September 21, 2016 Practice Points

Trial Preparation: 3 Tips for Starting with the End in Mind

Early planning is key to trial readiness

by Mark Romance

Let’s face it, most commercial litigation cases settle before trial as parties often try to avoid the expense and risks associated with a jury trial. But are you prepared to face the jury when your most important client decides to go the distance? Did you take short cuts along the winding path of pre-trial litigation that might make it difficult to try your case? Here are three things you should keep in mind at the beginning of the case so that you are not caught unprepared if your case ultimately goes to trial.

1. What is your theme? At the outset, lawyers in commercial cases often focus on the legal arguments, raising claims and defenses destined to be the focus of summary judgment, and Daubert motions. These issues are, of course, decided by the judge, not a jury. Judges understand the strengths and weaknesses of the law and the expert reports that support or refute the claims and defenses in the case.

But at trial, even in commercial litigation cases, it is the story that most resonates with the jury. With that in mind, you should start developing a theme that will resonate with jurors when you first meet with the client in a new case. At the beginning of your case, identify witnesses, documents, and facts that will best tell your story at trial. Consider what your demonstrative exhibits will look like from the start of the case. Then, as you approach each phase of the case, make sure that you obtain discovery to support your theme and refine your demonstrative exhibits. By the time you get to trial, you will already have witnesses who have testified in deposition, who relied on supporting documents or other evidence, and strong demonstrative exhibits to help you tell your story.

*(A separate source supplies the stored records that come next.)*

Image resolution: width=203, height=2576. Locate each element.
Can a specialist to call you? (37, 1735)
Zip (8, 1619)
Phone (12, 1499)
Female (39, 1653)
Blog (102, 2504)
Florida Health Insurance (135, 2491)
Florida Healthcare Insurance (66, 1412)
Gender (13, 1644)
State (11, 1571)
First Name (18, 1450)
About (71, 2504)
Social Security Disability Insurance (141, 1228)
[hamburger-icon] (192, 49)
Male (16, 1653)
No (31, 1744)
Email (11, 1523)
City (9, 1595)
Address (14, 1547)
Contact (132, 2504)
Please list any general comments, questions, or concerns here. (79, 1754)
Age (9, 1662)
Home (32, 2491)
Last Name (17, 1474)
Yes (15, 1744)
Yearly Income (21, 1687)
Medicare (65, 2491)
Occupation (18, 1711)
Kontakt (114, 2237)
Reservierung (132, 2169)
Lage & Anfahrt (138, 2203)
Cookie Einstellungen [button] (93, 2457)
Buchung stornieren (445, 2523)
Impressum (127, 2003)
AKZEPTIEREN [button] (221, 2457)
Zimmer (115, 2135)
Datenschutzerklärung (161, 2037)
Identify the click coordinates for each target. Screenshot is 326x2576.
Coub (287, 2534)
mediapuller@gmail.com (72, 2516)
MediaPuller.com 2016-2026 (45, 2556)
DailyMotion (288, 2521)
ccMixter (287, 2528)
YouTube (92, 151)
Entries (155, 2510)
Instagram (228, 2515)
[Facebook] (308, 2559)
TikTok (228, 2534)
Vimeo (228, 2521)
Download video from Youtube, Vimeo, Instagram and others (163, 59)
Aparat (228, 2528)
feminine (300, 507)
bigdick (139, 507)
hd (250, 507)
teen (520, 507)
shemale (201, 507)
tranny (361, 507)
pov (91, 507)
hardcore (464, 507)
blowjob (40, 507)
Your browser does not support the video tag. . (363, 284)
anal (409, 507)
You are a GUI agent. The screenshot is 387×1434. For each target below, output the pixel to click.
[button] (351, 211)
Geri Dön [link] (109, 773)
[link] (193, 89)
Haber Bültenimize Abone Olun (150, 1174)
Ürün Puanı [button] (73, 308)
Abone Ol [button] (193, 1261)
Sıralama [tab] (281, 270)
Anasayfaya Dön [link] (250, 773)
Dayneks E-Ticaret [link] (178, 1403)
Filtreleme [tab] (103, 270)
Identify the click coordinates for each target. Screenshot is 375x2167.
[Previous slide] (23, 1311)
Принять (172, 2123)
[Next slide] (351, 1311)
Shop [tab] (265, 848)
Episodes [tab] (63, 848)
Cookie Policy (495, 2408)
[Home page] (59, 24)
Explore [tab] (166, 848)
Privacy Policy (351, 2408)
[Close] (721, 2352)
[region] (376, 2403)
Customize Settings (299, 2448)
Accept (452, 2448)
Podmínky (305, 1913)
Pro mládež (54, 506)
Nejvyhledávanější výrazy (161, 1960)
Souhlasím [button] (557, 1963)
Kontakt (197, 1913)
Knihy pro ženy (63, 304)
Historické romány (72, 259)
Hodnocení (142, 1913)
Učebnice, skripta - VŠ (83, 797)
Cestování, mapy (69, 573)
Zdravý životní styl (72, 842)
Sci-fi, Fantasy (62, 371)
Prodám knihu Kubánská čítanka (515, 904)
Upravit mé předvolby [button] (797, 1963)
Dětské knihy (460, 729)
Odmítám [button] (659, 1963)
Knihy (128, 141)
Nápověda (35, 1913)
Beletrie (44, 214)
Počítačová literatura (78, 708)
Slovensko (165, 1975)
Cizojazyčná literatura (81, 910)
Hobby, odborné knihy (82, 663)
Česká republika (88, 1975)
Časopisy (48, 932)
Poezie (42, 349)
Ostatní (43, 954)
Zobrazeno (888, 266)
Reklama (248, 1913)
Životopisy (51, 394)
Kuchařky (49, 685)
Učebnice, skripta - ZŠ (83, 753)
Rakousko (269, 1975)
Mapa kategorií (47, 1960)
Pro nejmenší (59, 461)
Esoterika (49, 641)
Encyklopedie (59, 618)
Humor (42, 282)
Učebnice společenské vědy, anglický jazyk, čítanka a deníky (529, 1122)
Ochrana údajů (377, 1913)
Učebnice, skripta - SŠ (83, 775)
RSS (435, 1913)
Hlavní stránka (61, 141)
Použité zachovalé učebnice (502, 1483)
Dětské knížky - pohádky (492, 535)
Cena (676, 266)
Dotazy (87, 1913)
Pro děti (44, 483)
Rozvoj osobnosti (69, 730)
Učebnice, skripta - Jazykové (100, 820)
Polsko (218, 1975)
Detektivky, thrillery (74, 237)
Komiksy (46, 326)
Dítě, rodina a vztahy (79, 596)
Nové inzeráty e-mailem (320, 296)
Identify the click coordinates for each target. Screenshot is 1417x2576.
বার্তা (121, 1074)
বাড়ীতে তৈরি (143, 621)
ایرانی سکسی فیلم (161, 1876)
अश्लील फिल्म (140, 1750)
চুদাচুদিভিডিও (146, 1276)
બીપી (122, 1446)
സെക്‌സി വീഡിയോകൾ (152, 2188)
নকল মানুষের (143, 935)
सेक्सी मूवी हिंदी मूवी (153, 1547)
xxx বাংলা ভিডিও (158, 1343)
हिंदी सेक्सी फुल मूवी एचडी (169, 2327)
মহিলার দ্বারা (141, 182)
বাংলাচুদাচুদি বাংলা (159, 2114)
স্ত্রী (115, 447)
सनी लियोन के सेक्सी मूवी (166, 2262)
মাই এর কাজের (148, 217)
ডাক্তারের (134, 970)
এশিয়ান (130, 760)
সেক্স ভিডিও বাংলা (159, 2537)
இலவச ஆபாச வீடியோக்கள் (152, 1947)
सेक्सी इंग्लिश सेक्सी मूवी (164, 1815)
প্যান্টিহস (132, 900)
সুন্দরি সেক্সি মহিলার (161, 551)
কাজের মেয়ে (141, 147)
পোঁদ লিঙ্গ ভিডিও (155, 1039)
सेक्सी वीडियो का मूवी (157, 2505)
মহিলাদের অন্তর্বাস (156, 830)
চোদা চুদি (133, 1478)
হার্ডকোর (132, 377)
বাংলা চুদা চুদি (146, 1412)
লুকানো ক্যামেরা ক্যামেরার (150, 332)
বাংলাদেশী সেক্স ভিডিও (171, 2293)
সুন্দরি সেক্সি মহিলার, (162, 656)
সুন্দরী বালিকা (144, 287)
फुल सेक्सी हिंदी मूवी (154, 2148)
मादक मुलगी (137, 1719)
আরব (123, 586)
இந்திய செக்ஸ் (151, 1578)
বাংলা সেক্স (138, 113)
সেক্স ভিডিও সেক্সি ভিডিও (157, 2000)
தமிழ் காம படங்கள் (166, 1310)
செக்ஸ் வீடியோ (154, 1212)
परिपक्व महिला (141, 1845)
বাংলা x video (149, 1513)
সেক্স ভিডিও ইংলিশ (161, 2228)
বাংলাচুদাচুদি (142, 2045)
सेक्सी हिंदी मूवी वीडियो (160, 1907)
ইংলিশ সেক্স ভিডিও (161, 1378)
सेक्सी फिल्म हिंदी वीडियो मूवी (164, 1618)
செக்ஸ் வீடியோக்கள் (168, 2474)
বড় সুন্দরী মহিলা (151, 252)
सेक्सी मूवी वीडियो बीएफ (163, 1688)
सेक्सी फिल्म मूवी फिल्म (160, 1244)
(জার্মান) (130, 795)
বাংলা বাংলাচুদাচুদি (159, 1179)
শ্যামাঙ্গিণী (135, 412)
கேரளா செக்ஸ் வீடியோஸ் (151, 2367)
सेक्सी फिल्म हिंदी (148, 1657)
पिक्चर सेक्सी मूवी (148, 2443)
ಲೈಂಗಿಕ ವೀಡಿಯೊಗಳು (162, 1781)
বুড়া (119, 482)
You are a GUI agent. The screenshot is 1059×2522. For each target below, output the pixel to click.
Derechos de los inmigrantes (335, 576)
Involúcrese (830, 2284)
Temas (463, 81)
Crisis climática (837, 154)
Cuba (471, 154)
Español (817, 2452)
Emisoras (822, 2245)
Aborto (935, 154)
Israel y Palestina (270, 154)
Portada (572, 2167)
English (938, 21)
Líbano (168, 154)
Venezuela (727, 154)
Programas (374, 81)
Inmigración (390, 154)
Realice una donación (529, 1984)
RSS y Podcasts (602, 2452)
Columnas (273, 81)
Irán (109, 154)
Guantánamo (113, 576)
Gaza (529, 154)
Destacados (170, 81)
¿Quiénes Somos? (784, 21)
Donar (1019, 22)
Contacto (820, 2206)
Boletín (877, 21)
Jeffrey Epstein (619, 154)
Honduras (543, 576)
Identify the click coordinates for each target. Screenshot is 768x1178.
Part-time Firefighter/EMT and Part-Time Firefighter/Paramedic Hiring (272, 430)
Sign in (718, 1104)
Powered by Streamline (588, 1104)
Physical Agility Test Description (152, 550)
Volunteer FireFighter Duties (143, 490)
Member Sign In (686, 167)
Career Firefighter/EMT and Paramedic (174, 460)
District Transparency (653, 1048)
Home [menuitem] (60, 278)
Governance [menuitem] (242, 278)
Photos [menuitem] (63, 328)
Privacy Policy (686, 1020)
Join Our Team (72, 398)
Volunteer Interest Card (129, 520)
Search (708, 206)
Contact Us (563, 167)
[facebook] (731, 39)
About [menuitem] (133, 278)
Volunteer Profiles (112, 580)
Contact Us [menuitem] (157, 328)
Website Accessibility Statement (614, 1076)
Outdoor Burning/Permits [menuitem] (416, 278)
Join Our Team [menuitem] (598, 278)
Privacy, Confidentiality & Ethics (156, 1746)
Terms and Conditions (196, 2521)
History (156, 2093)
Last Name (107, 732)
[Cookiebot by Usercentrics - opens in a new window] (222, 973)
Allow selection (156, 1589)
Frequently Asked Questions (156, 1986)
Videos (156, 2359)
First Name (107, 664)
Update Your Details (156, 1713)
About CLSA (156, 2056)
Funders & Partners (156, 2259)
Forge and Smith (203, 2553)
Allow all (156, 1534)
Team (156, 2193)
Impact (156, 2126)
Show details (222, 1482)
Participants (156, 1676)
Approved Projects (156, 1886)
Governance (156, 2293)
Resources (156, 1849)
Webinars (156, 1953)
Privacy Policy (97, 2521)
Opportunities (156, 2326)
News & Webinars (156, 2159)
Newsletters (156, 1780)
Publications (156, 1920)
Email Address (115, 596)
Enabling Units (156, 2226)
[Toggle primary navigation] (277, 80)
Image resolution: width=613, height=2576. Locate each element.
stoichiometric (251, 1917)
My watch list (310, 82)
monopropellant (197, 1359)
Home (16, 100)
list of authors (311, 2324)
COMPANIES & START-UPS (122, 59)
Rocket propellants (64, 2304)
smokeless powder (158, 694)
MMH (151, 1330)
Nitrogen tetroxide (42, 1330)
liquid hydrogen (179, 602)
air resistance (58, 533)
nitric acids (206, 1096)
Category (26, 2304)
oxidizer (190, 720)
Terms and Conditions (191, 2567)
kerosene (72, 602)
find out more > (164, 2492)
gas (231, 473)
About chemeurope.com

2. Take depositions for use at trial. Depositions are one of the most critical aspects of discovery. Depositions are useful to find out what evidence is out there that will support your side of the case and what you may be facing at trial. Locking down an adverse witness’ testimony in deposition is critical to establish facts needed for summary judgment and to prepare for cross-examination at trial. But depositions also serve a critical function that many lawyers who do not often go to trial overlook. As a matter of procedure, adverse party deposition testimony can be presented to the jury, ideally by video, rather than being read. Adverse party deposition testimony can be a powerful tool at trial as long as the testimony is neatly preserved for use at trial. When you take an adverse party’s deposition you should prepare lines of questioning that can easily be presented to the jury to support your theme of the case.

Similarly, many lawyers do not ask questions of their client during deposition, “saving” their testimony for trial. But a trial-ready lawyer will ask questions in a deposition that are favorable to the established theme because if the adverse party presents the deposition testimony to the jury, parties have the right to designate additional, favorable testimony to also be presented. This is a way to balance some harmful testimony with favorable testimony. While jurors universally dislike video testimony, presenting the video testimony of an adverse party in your case in chief can have an important impact on your ability to present your theme at trial, as can favorable “cross-examination” deposition testimony of your own client.

3. Develop jury instructions early. Jury instructions can be one of the most important aspects of winning a case, whether at trial or on appeal. At trial you will need to introduce evidence to support all your jury instructions, and your ability to do so does not start at trial. Preparing jury instructions should begin when you draft your complaint or your answer. Many lawyers develop what is known as an “order of proof” for trial, which is essentially a checklist of elements of facts needed to be proven to establish claims and defenses. It is critical to know at the beginning of the case what elements must be proven by you and your opposition. Jury instructions will guide you as to what must be proven at trial.

By focusing on what your jury instructions will look like at the beginning you will be able to properly frame your pleadings and tailor your discovery to prepare your case for trial. Developing evidence on the required elements will allow you to frame your jury instructions both legally and factually to support your theory of the case. Develop your instructions early in the case, and refer to them every time you prepare for a deposition, serve written discovery requests or responses, and in preparation for summary judgment. By focusing on your jury instructions early, you will have prepared and followed a game plan that will save you unnecessary stress and last minute preparation, and show you the way to victory.

While most cases never reach trial, starting with the end in mind will allow you to develop a clear game plan that provides you with an easier path to trial, one that is less stressful, and gives you the best chance to present a winning case to the jury.

Keywords: business and commercial, depositions, jurors, jury instructions, litigation, trial, trial themes

Mark Romance is a partner at Day Pitney in Miami, Florida.